Analista de política e cotidiano popular
Vemos uma
febre de vídeos curtos que buscam a lacração imediata em vez de explicações
técnicas sobre gestão. O problema central dessa tendência é que a administração
pública não cabe em um corte de trinta segundos com música de impacto. Enquanto
os números de visualizações sobem, os problemas estruturais de São Luís
continuam nos mesmos lugares. A estética do vídeo bem editado venceu, por ora,
o conteúdo do projeto político.
As crises de
imagem se tornaram o maior pesadelo dos prefeitos, vereadores e deputados da
nossa região. Um deslize gravado por um popular na rua vira munição instantânea
nas mãos da oposição digital. A velocidade da informação não permite mais o
tempo de resposta do jornalismo tradicional ou do horário eleitoral. Ou o
político responde em minutos, ou a narrativa negativa já está consolidada pelo
tribunal implacável da internet.
Existe hoje
uma clara disputa de versões onde a verdade factual acaba sendo o que menos
importa para os grupos envolvidos. No Maranhão, os grupos políticos utilizam
exércitos digitais para inflar polêmicas irrelevantes e atacar a honra de
adversários. Esse movimento cria bolhas onde o eleitor consome apenas o que
reforça o que ele já acredita. A política local virou um Fla-Flu digital
constante, cansativo e muitas vezes vazio de soluções.
A figura do
influenciador digital entrou definitivamente no centro da estratégia de comunicação
dos governantes. Não se trata mais apenas de publicidade oficial nos canais de
TV, mas de quem consegue pautar a conversa no grupo de WhatsApp da família.

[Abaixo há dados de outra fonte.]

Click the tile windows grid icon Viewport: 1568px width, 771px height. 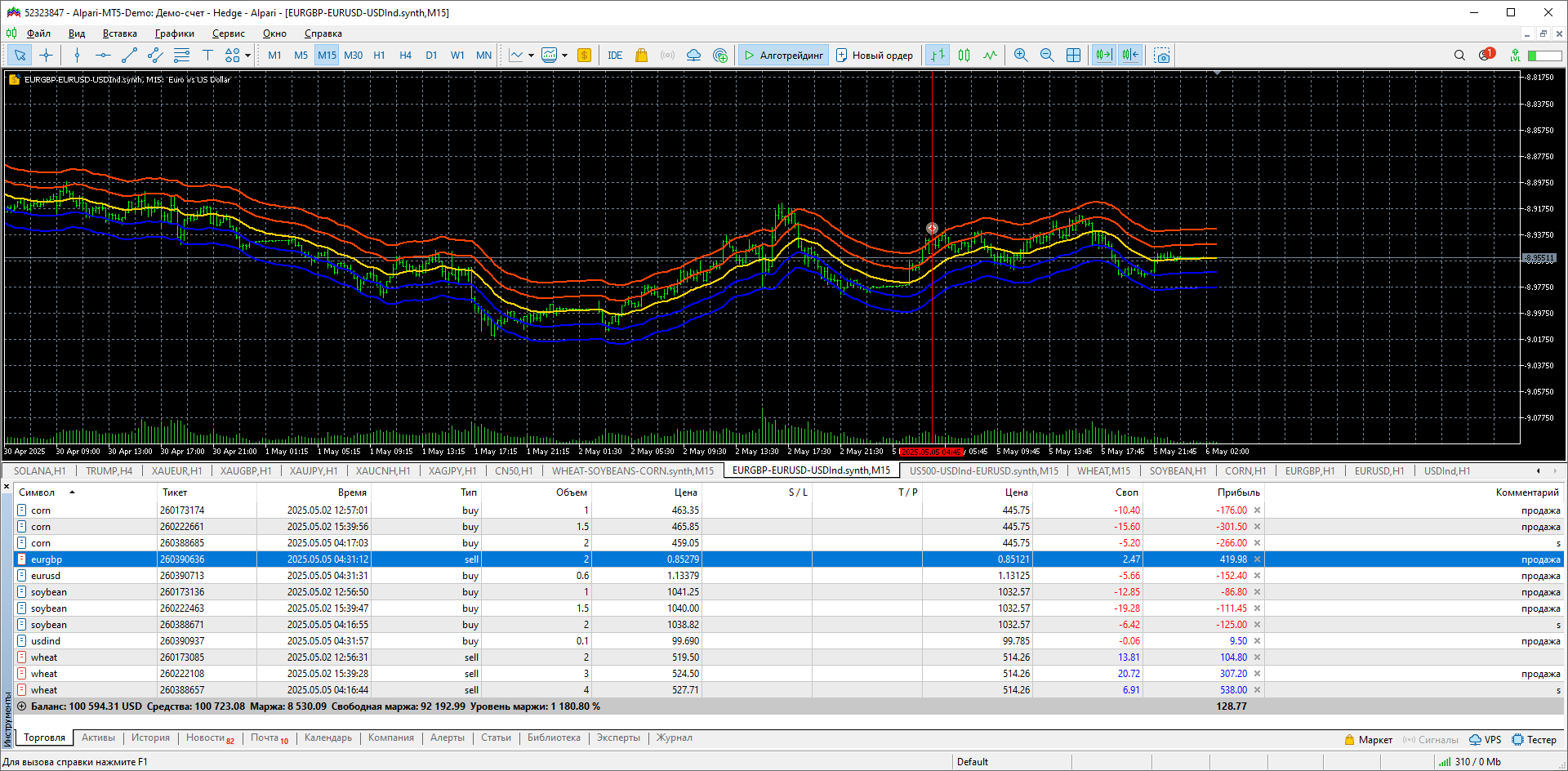tap(1074, 56)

Políticos de São Luís buscam parcerias constantes com criadores de conteúdo
para tentar humanizar suas figuras públicas. Essa mistura perigosa entre
entretenimento e seriedade é o novo normal das campanhas modernas.
O perigo
surge quando a polêmica vazia substitui completamente o debate de ideias sobre
o futuro da cidade. Vemos discussões acaloradas sobre comportamento ou falas
fora de contexto, enquanto a saúde e a educação ficam em segundo plano na
timeline. O eleitor médio se distrai com a briga do dia e esquece de cobrar o
asfalto na porta de casa ou o remédio no posto. As redes sociais funcionam hoje
como uma cortina de fumaça tecnológica muito eficiente.

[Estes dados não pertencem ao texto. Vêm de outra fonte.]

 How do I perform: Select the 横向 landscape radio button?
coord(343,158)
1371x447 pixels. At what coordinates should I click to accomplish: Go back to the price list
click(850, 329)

As prefeituras e órgãos públicos gastam fortunas com equipes de marketing para monitorar cada menção nas redes. O foco mudou da entrega do serviço para a percepção de que o serviço está sendo feito para gerar fotos. Se a postagem no Instagram teve um bom alcance e os comentários são positivos, parece que o problema social foi resolvido. Mas a realidade dura das ruas sempre acaba batendo na porta de quem governa apenas para o feed.

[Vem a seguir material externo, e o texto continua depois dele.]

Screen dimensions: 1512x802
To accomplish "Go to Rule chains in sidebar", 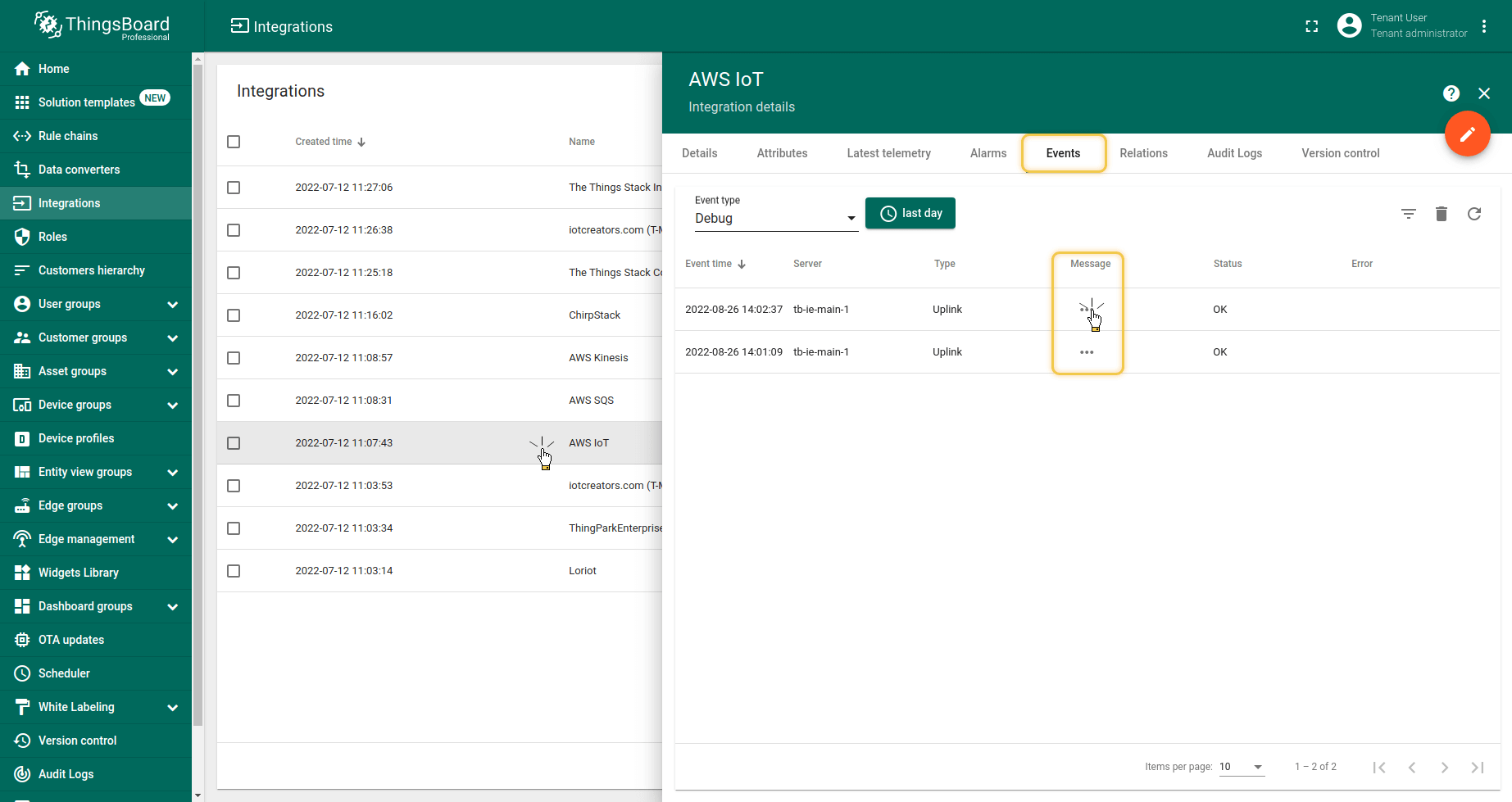I will pyautogui.click(x=68, y=136).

Precisamos urgentemente separar o barulho digital da entrega real de resultados práticos para a população maranhense. O cidadão deve aprender a filtrar o que é conteúdo fabricado por agências e o que é política pública de verdade. A solução prática é cobrar que o mesmo vigor usado nas redes sociais seja aplicado na solução dos problemas históricos de São Luís. Menos filtro, menos briga por curtida e muito mais trabalho é o único caminho viável.